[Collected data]
******************************

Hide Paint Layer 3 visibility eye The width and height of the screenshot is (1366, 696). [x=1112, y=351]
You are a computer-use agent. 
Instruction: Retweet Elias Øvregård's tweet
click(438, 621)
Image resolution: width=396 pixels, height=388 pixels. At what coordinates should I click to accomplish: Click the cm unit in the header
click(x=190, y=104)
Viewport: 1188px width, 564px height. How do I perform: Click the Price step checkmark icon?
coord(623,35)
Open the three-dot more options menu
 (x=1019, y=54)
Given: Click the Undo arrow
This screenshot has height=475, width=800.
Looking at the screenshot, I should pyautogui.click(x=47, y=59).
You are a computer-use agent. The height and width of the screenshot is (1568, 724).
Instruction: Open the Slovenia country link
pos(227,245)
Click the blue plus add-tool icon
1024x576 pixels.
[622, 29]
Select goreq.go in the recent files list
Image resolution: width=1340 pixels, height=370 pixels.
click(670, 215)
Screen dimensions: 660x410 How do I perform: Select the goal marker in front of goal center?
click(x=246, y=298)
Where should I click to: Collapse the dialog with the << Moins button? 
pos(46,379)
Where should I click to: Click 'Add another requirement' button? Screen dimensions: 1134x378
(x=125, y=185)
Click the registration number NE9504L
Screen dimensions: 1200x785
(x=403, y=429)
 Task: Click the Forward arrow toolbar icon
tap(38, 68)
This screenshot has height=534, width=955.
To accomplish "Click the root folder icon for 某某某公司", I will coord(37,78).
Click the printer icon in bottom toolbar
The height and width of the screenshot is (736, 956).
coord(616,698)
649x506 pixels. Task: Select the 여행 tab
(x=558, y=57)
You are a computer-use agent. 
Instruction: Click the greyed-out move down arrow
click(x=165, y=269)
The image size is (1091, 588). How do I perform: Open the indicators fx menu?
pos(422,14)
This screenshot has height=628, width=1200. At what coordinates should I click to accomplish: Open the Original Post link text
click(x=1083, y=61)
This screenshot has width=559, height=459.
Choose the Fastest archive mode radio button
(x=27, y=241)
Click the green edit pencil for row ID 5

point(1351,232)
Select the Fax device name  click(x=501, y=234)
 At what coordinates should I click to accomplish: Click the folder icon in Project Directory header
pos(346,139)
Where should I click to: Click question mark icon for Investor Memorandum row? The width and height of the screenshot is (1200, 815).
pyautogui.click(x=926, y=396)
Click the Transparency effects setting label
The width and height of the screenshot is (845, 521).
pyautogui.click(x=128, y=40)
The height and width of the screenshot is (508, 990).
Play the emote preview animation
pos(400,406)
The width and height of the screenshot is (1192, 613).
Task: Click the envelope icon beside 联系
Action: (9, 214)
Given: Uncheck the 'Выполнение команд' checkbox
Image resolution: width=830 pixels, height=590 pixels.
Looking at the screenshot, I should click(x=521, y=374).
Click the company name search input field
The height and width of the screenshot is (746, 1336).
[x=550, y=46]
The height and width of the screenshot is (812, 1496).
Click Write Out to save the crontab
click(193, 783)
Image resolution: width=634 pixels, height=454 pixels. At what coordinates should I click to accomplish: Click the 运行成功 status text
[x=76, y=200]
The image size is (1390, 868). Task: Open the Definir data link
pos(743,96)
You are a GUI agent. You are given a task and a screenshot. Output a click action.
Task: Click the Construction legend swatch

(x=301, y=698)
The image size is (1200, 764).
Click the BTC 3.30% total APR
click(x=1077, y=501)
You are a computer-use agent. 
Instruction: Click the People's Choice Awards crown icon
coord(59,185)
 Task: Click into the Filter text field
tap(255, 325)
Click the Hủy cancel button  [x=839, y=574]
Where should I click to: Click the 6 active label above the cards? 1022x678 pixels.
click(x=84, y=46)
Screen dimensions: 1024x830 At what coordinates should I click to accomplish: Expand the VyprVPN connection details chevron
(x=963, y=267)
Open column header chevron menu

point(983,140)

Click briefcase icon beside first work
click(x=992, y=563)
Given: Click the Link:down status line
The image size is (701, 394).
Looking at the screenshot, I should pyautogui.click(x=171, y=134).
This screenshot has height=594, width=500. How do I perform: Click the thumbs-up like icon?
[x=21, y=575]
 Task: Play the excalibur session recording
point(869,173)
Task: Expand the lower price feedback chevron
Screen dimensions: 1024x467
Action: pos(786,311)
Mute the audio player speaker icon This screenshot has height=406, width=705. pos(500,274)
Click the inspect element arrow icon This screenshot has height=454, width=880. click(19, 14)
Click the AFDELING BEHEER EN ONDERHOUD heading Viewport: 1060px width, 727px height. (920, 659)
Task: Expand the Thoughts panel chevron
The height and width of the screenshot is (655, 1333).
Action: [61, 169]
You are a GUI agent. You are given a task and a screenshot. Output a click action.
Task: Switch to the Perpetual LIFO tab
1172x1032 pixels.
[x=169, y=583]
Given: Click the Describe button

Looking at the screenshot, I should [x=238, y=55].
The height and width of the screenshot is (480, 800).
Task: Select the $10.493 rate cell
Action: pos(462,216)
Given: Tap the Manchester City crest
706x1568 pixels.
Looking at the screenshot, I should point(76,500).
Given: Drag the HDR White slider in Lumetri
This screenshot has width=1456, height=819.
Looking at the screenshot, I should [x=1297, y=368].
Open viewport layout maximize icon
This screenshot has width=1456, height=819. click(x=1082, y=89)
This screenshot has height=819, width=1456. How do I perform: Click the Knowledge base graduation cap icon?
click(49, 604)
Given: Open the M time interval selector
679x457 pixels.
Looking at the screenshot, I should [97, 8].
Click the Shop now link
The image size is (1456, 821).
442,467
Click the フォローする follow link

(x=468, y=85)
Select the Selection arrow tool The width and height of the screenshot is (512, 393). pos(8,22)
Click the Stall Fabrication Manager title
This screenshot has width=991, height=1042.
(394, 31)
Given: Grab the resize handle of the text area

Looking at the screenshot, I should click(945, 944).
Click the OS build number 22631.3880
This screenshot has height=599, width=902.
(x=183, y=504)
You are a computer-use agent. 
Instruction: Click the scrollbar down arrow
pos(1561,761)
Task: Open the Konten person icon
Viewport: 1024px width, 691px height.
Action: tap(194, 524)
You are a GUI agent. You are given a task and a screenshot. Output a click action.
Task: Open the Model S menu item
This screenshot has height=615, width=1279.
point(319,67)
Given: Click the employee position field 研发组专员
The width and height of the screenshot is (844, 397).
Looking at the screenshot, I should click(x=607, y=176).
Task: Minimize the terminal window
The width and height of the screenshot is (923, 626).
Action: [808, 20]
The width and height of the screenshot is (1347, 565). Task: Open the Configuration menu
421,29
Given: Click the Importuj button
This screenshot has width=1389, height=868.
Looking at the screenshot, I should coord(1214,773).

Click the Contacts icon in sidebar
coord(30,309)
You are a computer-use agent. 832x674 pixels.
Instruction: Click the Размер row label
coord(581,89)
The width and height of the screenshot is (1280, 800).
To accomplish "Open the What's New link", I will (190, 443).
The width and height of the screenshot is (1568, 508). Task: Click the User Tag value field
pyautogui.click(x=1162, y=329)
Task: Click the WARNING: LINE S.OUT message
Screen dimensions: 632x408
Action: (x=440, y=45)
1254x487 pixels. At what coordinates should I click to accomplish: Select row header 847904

******************************

Your task is to retype the records precisely as they stand.

*Answer to this task:*
Hide Paint Layer 3 visibility eye The width and height of the screenshot is (1366, 696). [x=1112, y=351]
You are a computer-use agent. 
Instruction: Retweet Elias Øvregård's tweet
click(438, 621)
Image resolution: width=396 pixels, height=388 pixels. At what coordinates should I click to accomplish: Click the cm unit in the header
click(x=190, y=104)
Viewport: 1188px width, 564px height. How do I perform: Click the Price step checkmark icon?
coord(623,35)
Open the three-dot more options menu
 (x=1019, y=54)
Given: Click the Undo arrow
This screenshot has height=475, width=800.
Looking at the screenshot, I should pyautogui.click(x=47, y=59).
You are a computer-use agent. The height and width of the screenshot is (1568, 724).
Instruction: Open the Slovenia country link
pos(227,245)
Click the blue plus add-tool icon
1024x576 pixels.
[622, 29]
Select goreq.go in the recent files list
Image resolution: width=1340 pixels, height=370 pixels.
click(670, 215)
Screen dimensions: 660x410 How do I perform: Select the goal marker in front of goal center?
click(x=246, y=298)
Where should I click to: Collapse the dialog with the << Moins button? 
pos(46,379)
Where should I click to: Click 'Add another requirement' button? Screen dimensions: 1134x378
(x=125, y=185)
Click the registration number NE9504L
Screen dimensions: 1200x785
(x=403, y=429)
 Task: Click the Forward arrow toolbar icon
tap(38, 68)
This screenshot has height=534, width=955.
To accomplish "Click the root folder icon for 某某某公司", I will coord(37,78).
Click the printer icon in bottom toolbar
The height and width of the screenshot is (736, 956).
coord(616,698)
649x506 pixels. Task: Select the 여행 tab
(x=558, y=57)
You are a computer-use agent. 
Instruction: Click the greyed-out move down arrow
click(x=165, y=269)
The image size is (1091, 588). How do I perform: Open the indicators fx menu?
pos(422,14)
This screenshot has height=628, width=1200. At what coordinates should I click to accomplish: Open the Original Post link text
click(x=1083, y=61)
This screenshot has width=559, height=459.
Choose the Fastest archive mode radio button
(x=27, y=241)
Click the green edit pencil for row ID 5

point(1351,232)
Select the Fax device name  click(x=501, y=234)
 At what coordinates should I click to accomplish: Click the folder icon in Project Directory header
pos(346,139)
Where should I click to: Click question mark icon for Investor Memorandum row? The width and height of the screenshot is (1200, 815).
pyautogui.click(x=926, y=396)
Click the Transparency effects setting label
The width and height of the screenshot is (845, 521).
pyautogui.click(x=128, y=40)
The height and width of the screenshot is (508, 990).
Play the emote preview animation
pos(400,406)
The width and height of the screenshot is (1192, 613).
Task: Click the envelope icon beside 联系
Action: (9, 214)
Given: Uncheck the 'Выполнение команд' checkbox
Image resolution: width=830 pixels, height=590 pixels.
Looking at the screenshot, I should click(x=521, y=374).
Click the company name search input field
The height and width of the screenshot is (746, 1336).
[x=550, y=46]
The height and width of the screenshot is (812, 1496).
Click Write Out to save the crontab
click(193, 783)
Image resolution: width=634 pixels, height=454 pixels. At what coordinates should I click to accomplish: Click the 运行成功 status text
[x=76, y=200]
The image size is (1390, 868). Task: Open the Definir data link
pos(743,96)
You are a GUI agent. You are given a task and a screenshot. Output a click action.
Task: Click the Construction legend swatch

(x=301, y=698)
The image size is (1200, 764).
Click the BTC 3.30% total APR
click(x=1077, y=501)
You are a computer-use agent. 
Instruction: Click the People's Choice Awards crown icon
coord(59,185)
 Task: Click into the Filter text field
tap(255, 325)
Click the Hủy cancel button  [x=839, y=574]
Where should I click to: Click the 6 active label above the cards? 1022x678 pixels.
click(x=84, y=46)
Screen dimensions: 1024x830 At what coordinates should I click to accomplish: Expand the VyprVPN connection details chevron
(x=963, y=267)
Open column header chevron menu

point(983,140)

Click briefcase icon beside first work
click(x=992, y=563)
Given: Click the Link:down status line
The image size is (701, 394).
Looking at the screenshot, I should pyautogui.click(x=171, y=134).
This screenshot has height=594, width=500. How do I perform: Click the thumbs-up like icon?
[x=21, y=575]
 Task: Play the excalibur session recording
point(869,173)
Task: Expand the lower price feedback chevron
Screen dimensions: 1024x467
Action: pos(786,311)
Mute the audio player speaker icon This screenshot has height=406, width=705. pos(500,274)
Click the inspect element arrow icon This screenshot has height=454, width=880. click(19, 14)
Click the AFDELING BEHEER EN ONDERHOUD heading Viewport: 1060px width, 727px height. (920, 659)
Task: Expand the Thoughts panel chevron
The height and width of the screenshot is (655, 1333).
Action: [61, 169]
You are a GUI agent. You are given a task and a screenshot. Output a click action.
Task: Switch to the Perpetual LIFO tab
1172x1032 pixels.
[x=169, y=583]
Given: Click the Describe button

Looking at the screenshot, I should [x=238, y=55].
The height and width of the screenshot is (480, 800).
Task: Select the $10.493 rate cell
Action: pos(462,216)
Given: Tap the Manchester City crest
706x1568 pixels.
Looking at the screenshot, I should point(76,500).
Given: Drag the HDR White slider in Lumetri
This screenshot has width=1456, height=819.
Looking at the screenshot, I should [x=1297, y=368].
Open viewport layout maximize icon
This screenshot has width=1456, height=819. click(x=1082, y=89)
This screenshot has height=819, width=1456. How do I perform: Click the Knowledge base graduation cap icon?
click(49, 604)
Given: Open the M time interval selector
679x457 pixels.
Looking at the screenshot, I should [97, 8].
Click the Shop now link
The image size is (1456, 821).
442,467
Click the フォローする follow link

(x=468, y=85)
Select the Selection arrow tool The width and height of the screenshot is (512, 393). pos(8,22)
Click the Stall Fabrication Manager title
This screenshot has width=991, height=1042.
(394, 31)
Given: Grab the resize handle of the text area

Looking at the screenshot, I should click(945, 944).
Click the OS build number 22631.3880
This screenshot has height=599, width=902.
(x=183, y=504)
You are a computer-use agent. 
Instruction: Click the scrollbar down arrow
pos(1561,761)
Task: Open the Konten person icon
Viewport: 1024px width, 691px height.
Action: tap(194, 524)
You are a GUI agent. You are given a task and a screenshot. Output a click action.
Task: Open the Model S menu item
This screenshot has height=615, width=1279.
point(319,67)
Given: Click the employee position field 研发组专员
The width and height of the screenshot is (844, 397).
Looking at the screenshot, I should click(x=607, y=176).
Task: Minimize the terminal window
The width and height of the screenshot is (923, 626).
Action: [808, 20]
The width and height of the screenshot is (1347, 565). Task: Open the Configuration menu
421,29
Given: Click the Importuj button
This screenshot has width=1389, height=868.
Looking at the screenshot, I should coord(1214,773).

Click the Contacts icon in sidebar
coord(30,309)
You are a computer-use agent. 832x674 pixels.
Instruction: Click the Размер row label
coord(581,89)
The width and height of the screenshot is (1280, 800).
To accomplish "Open the What's New link", I will (190, 443).
The width and height of the screenshot is (1568, 508). Task: Click the User Tag value field
pyautogui.click(x=1162, y=329)
Task: Click the WARNING: LINE S.OUT message
Screen dimensions: 632x408
Action: (x=440, y=45)
1254x487 pixels. At what coordinates should I click to accomplish: Select row header 847904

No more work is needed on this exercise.